**ASSIGNMENT:** Each record is to be printed again exactly, though not its pictures.

**AVAILABLE DATA:**
╔══

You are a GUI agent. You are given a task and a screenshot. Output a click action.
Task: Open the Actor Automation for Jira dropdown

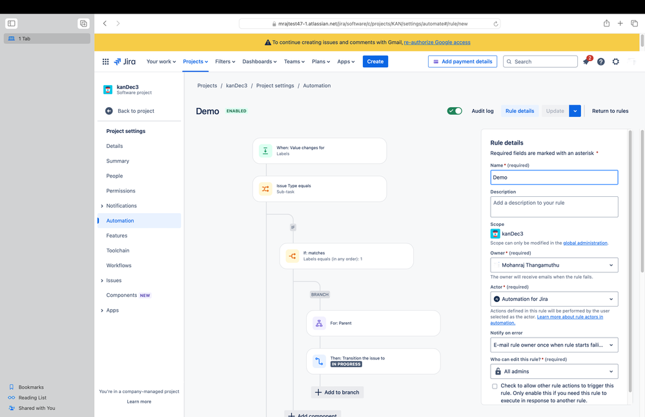pos(554,299)
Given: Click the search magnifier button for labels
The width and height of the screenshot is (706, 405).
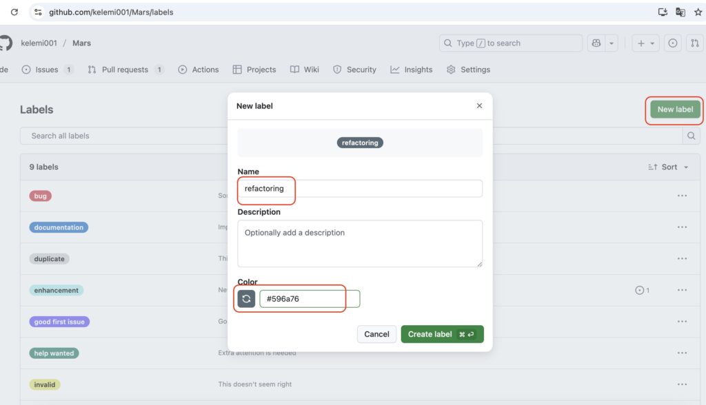Looking at the screenshot, I should pyautogui.click(x=691, y=136).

╚══

**ANSWER:**
You are a GUI agent. You are given a task and a screenshot. Output a click action.
Task: Open the Actor Automation for Jira dropdown

pos(554,299)
Given: Click the search magnifier button for labels
The width and height of the screenshot is (706, 405).
Looking at the screenshot, I should pyautogui.click(x=691, y=136).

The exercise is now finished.